I’d like to think that a ‘normal’ person doesn’t exist. Every one of us has our own nuances, that’s for sure, and ostracizing someone just because they stand out is one of the biggest dumbfuckery this world can ever imagine. Riri thinks she’s a dragon and every one around her is a villager. Sandal-kun believes otherwise, and proceeds to depict Riri’s friends as an equally weird creature.

And we also have our ever charming Queen, Yoshino. For obvious reasons, she reminds me a bit of Akko — persistent to a fault, a jack of all trades, if you will. Sakura Quest is kinda putting people from different walks of life into the pedestal, hence its dualistic stories about work and life balance. We had a web designer trying to reassess her skills, an actress on a slump, an introvert, a native who can be a bit too passionate, and, well, a ‘normal’ girl who’s too familiar with the word failure.

Why is this so funny

The gender norm looks to have been flipped in the world of Sakura Quest, and it’s due to this that Yoshino may be feeling marginalized. We hear a lot of these things concerning the work ethic of the salarymen — they’re what the middle-upper class Japanese work force consider as standard or ‘normal’. It’s expected for them to work long, hard hours everyday, often accompanied with minimal breathing room. Yoshino, so far, gives off a somewhat similar impression. She’s misunderstood as someone who doesn’t have an interesting characteristic evidenced by that insensitive comment by the director, and this aligns with the one-dimensional trait that’s associated with the definition of a salaryman.

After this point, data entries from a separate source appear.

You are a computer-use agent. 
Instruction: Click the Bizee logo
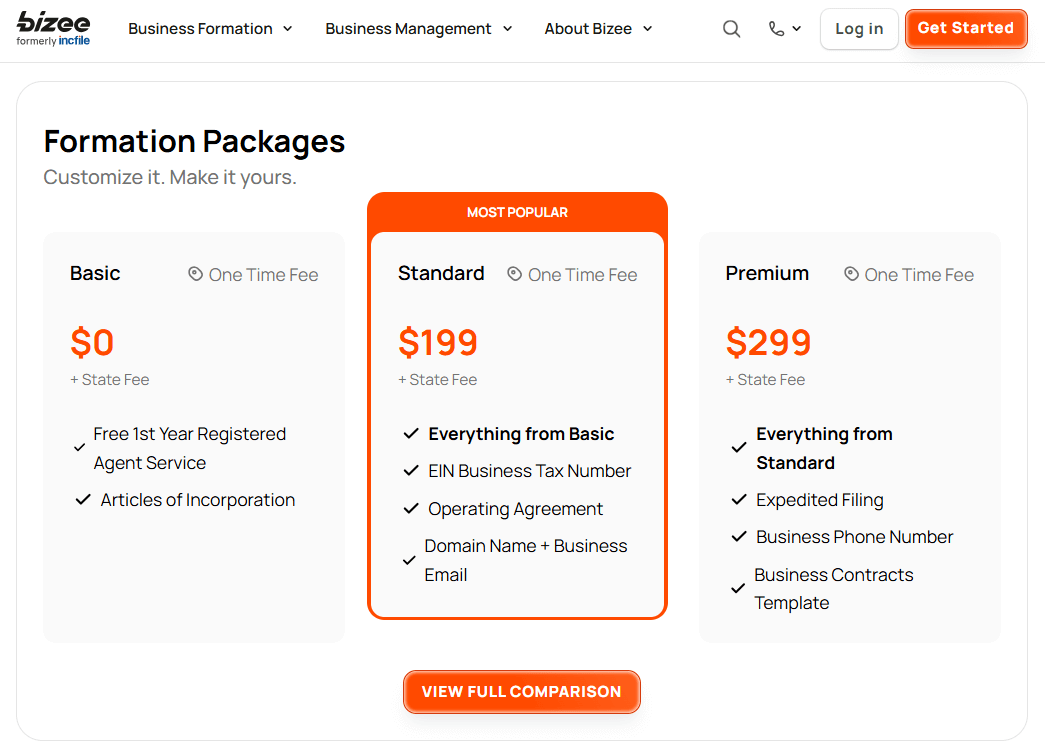click(x=52, y=28)
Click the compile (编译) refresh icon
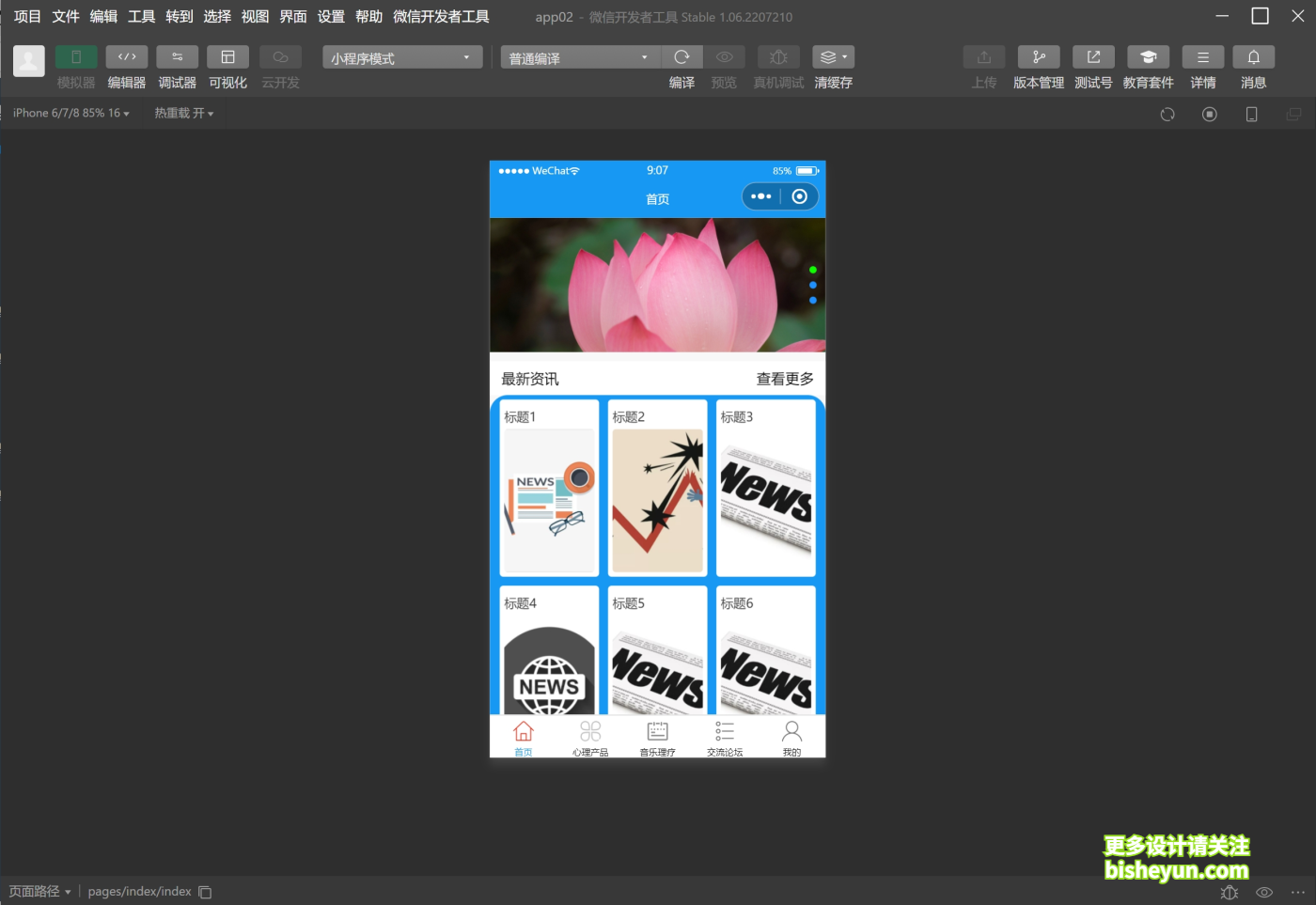 (x=682, y=57)
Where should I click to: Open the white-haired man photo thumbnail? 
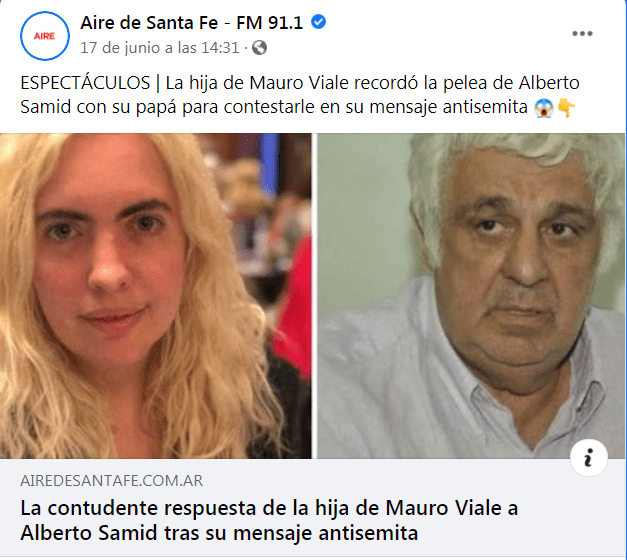click(x=471, y=296)
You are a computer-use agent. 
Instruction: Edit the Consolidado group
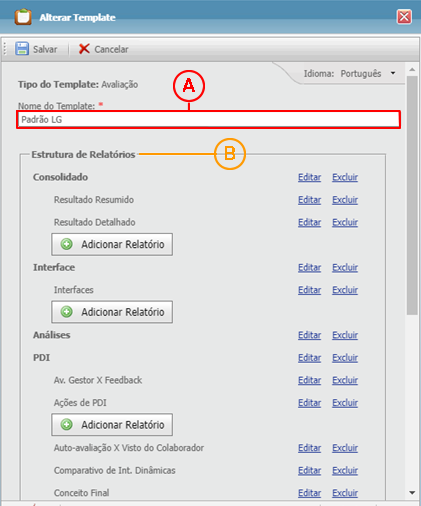[x=309, y=177]
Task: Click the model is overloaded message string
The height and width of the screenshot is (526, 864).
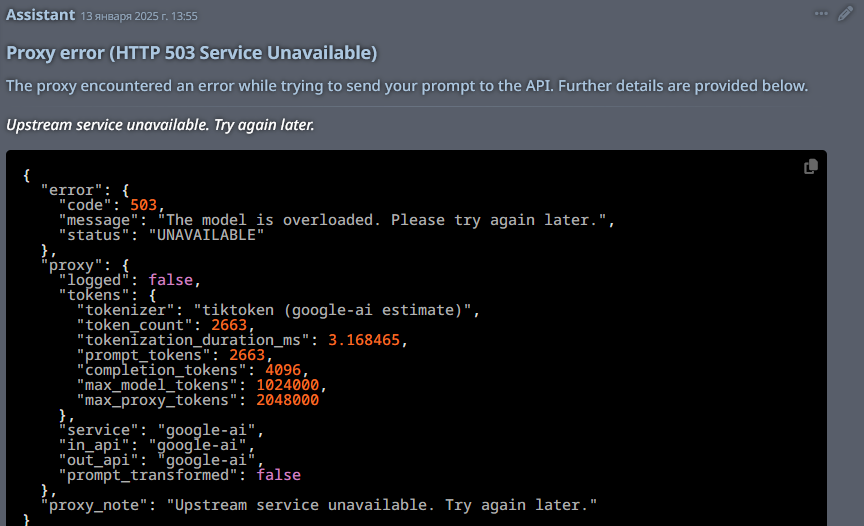Action: [x=382, y=220]
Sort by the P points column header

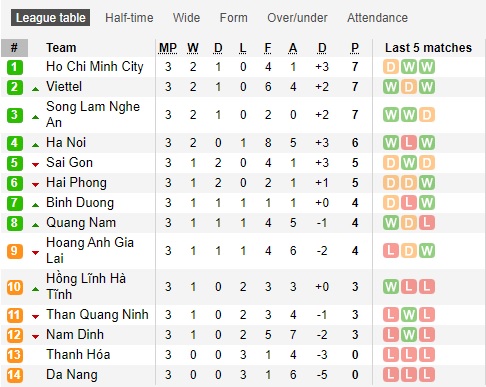coord(355,48)
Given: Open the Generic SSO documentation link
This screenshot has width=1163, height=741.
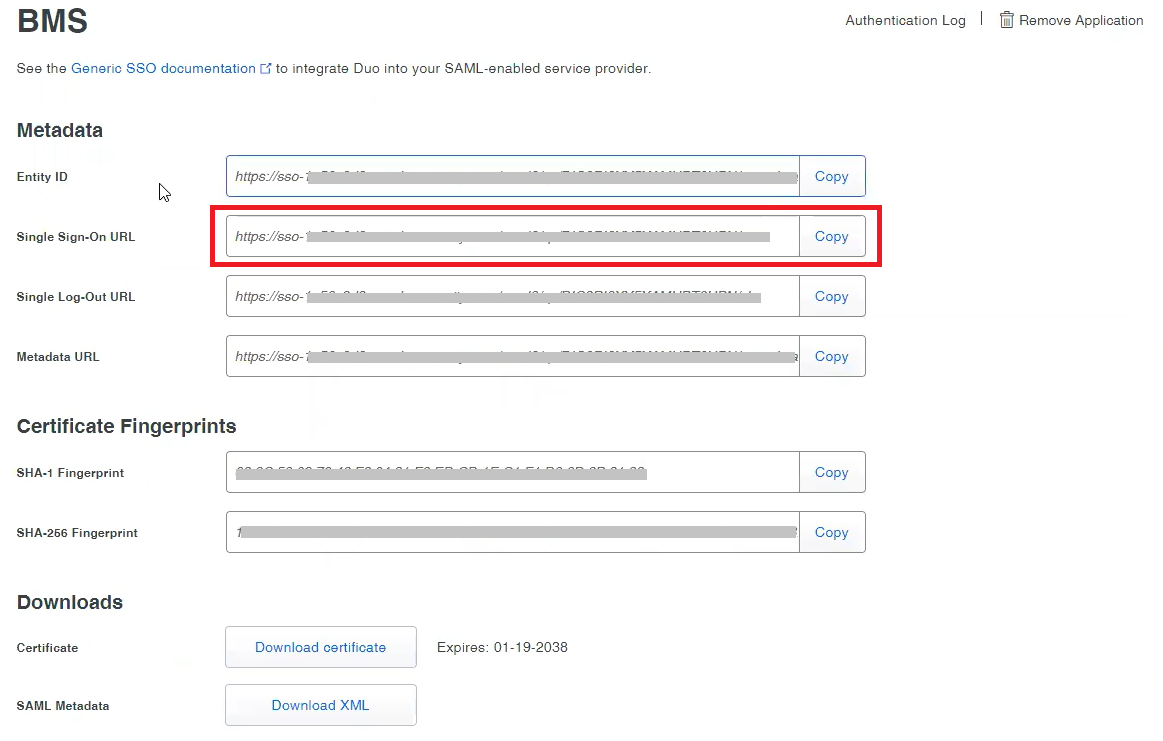Looking at the screenshot, I should pos(163,69).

Perhaps… it’s an allegory for us peeps who are so consumed with work to try and break free of our own shackles. Of course, that isn’t to say that I discourage working productively. I’m speaking as an outsider to the Japanese’s culture, but as someone who’s more or less been in that tedious work environment I can say that passion is nowhere near that, say, someone who’s driven by his/her personal goal employed by the company of his dreams. We see everyone, with the exclusion of Yoshino, have their own ‘dramatic’ backstory as to why they are giving their best shot, so what does our Queen gain from all of this?


Short thoughts:

  • Yoshino hugging Riri was really cute. Yoshino may be childish but she certainly has that air of a big sister around her.
  • That twist with the stalker was uhh idk. They could’ve played around it a bit more. Right now I’m finding it difficult to ascertain what was the point of its inclusion other than for dramatic effect.
  • Hey, I guess that’s just how it is. Anyone can date whoever they want.
  • Holy crap that police dude who told Riri to f off struck a nerve.
  • Holy crap that director who told Yoshino that she’s uninteresting struck a nerve.
  • I’m sure there are office ladies but… for some reason the ‘work hard’ attitude of the Japanese seem to have a primal focus on men.
  • I’m going to say this again but Sakura Quest has a great command of its humour.

I do hate to do this but I may relegate Sakura Quest to my seasonal weekly post instead. It isn’t because I’m losing interest in the show, rather I may come to that point wherein I feel like I’ve already said what there is to say. Same case with 3-gatsu no Lion. Well, whatever. We’ll see!